Set problem 1.
Summarize the JCrete report in two sentences.
Set problem 2.
Translate this sentence from the JCrete report into French: "Another alternative mentioned is to use coroutine mechanism to patch faulting code and retry."
Set problem 3.
Write the next part of the JCrete report, picking up after its last sentence.

Given passage.
What is JCrete
As described on the web site:
An Open Spaces Conference on an Island in the Mediterranean Sea
But all attendees speak about it as an “unconference” in opposition as a traditional one. What is so different? No CFP, No speakers, No pre-planned agenda, Open Space Technology usage.
In practice, when you arrive to JCrete you don’t know about the subjects that will be discussed during the 4 days (Last day is a Hackaton). Even if the main topic is Java/JVM ecosystem, other subjects from “Self-awareness of introverts” to “Startup experiences” via “Spectre/Meltdown crash course” are discussed.
Everybody is a speaker. Subjects are submitted and voted by everybody. Then, we try to schedule according to number of votes. When a session starts, everybody is allowed participate to the open discussion about the subject.
2018 (deluxe) edition
I had the chance this year, again, to attend to this unconference on the beautiful island of Crete. As several sessions were happening at the same time, the choice was sometime difficult. Here is my report about the ones I attended:
— Marc R. Hoffmann (@marcandsweep) July 23, 2018
Proposed by Cliff Click – Video
What is the best way to handle errors in programming language? Automatically unwind stacks with exceptions (Catch & Rethrow) or Go style (or Elm): Either Panic and kill the process or manually handling each error and unwind if necessary.
Another alternative mentioned is to use coroutine mechanism to patch faulting code and retry.
The crucial thing when dealing with exceptions is to keep information of the context to be able to troubleshoot correctly and not like catching a checked exception then throwing a new (runtime) exception losing the first one (cause).
Regarding performance, we do not care because it should be exceptional…
It was remarked that there is conflation of idea about a real error (OutOfMemory, StackOverflow, NullPointer, …) and raising an exception, for instance, when a record not found in a table.
In functional programming, there is some concepts with 2 monads: Try and Either
There is a consensus that Java Checked Exceptions made the handling very difficult forcing people taking care about exception when they don’t know to do about it.
The language could technically chain automatically rethrown exception together through causes.
Why catching exception: Either you can recover then you handle the exception and you are done, or you catch but you don’t know what to do, why bother catch then? Maybe you annotate the exception with additional information but rethrow because this is not the final catch.
Challenges of AOT
Proposed by Ivan Krylov
There are 2 different issues that you may want to address: startup and warmup. You can address warmup by storing JIT compiler data from previous run and apply them at startup to avoid gathering them again during a warmup period. This is what Azul is doing with ReadyNow! on Zing JVM.

Stored data.

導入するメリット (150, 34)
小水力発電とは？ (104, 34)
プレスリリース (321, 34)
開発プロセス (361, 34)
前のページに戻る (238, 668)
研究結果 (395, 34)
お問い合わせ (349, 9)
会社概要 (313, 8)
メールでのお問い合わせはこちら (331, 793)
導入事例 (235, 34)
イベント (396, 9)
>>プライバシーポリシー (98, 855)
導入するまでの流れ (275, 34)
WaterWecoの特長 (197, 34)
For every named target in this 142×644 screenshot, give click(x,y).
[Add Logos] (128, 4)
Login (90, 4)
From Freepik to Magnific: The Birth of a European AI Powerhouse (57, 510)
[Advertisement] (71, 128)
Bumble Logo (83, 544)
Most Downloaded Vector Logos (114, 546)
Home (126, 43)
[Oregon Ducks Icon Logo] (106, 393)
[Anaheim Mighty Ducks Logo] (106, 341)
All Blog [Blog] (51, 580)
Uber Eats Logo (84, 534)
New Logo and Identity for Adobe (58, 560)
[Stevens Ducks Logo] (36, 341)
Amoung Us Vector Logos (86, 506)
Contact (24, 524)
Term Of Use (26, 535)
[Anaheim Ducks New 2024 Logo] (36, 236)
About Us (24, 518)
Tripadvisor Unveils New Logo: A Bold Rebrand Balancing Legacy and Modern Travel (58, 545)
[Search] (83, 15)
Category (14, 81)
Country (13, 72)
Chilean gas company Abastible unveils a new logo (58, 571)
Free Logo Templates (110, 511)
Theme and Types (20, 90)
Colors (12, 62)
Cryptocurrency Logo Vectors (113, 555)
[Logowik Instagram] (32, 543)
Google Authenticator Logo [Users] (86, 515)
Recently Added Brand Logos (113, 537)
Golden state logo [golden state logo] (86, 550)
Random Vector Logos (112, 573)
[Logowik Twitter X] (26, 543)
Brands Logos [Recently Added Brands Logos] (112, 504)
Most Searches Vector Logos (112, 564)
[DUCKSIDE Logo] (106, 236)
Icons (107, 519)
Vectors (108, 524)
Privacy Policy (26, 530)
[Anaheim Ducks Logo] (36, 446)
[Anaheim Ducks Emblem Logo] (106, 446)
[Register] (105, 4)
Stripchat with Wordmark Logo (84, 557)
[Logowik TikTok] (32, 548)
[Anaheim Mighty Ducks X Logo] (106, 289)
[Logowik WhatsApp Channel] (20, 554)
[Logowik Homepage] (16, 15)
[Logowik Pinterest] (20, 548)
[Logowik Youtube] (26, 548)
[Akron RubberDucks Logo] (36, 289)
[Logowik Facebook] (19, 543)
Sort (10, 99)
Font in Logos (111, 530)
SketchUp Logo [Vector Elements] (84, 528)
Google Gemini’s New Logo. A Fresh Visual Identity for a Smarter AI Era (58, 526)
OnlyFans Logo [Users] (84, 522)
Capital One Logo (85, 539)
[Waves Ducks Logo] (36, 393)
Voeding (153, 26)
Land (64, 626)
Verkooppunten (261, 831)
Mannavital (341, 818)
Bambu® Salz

Response 1.
JCrete is described as an open spaces conference on an island in the Mediterranean Sea, which attendees call an "unconference" because it has no CFP, no speakers and no pre-planned agenda; instead, everybody submits and votes on subjects and may join the open discussion. The author reports on sessions attended at the 2018 edition, including one on handling errors with exceptions versus Go-style approaches and one on the challenges of AOT, which separates startup issues from warmup issues.

Response 2.
Une autre solution mentionnée consiste à utiliser un mécanisme de coroutines pour corriger le code défaillant et réessayer.

Response 3.
Excelsior Jet and OpenJDK provide AOT feature that provide fast startup and no warmup at the expense of peak performances as no JIT will perform optimistic optimizations. There are also some limitations like no dynamic loading of classes, no or limited reflections, no method handles or lambda expressions.
In case of Serverless where you need to restart frequently containers it may make sense to precompile to save startup time.
— JCreteUnconf (@JCreteUnconf) July 24, 2018
Proposed by Rémi Forax – Video
Valhalla project includes 2 things: Value Types & Partial reification of generics (AKA generic specialization)
Value type is not a struct because there is no copy semantic to avoid performance & concurrency issues.
This is an immutable data structure.
VM decides if value types will be on stack or heap. For interpreter phase, it will be on stack, but when JIT compiled, it will mainly use registers. If big enough, it may automatically be boxed on the heap.
Regarding arrays, small arrays of value types can be flatten, but if the array is too big, it will be tranformed to array of references
Most of the time the optimization will happen, unlike Escape Analysis.
For initialization: default & withfield primitives. The value type java constructor will be transformed to the following bytecodes:
default withfield withfield ...
default gives zero initialized value type, then each withfield will create a new value type initialized with value for the field described.
Currently, a reference to an array inside a value type is a reference, it is not flattened.
Some restrictions for value types:
- no identity (Object header)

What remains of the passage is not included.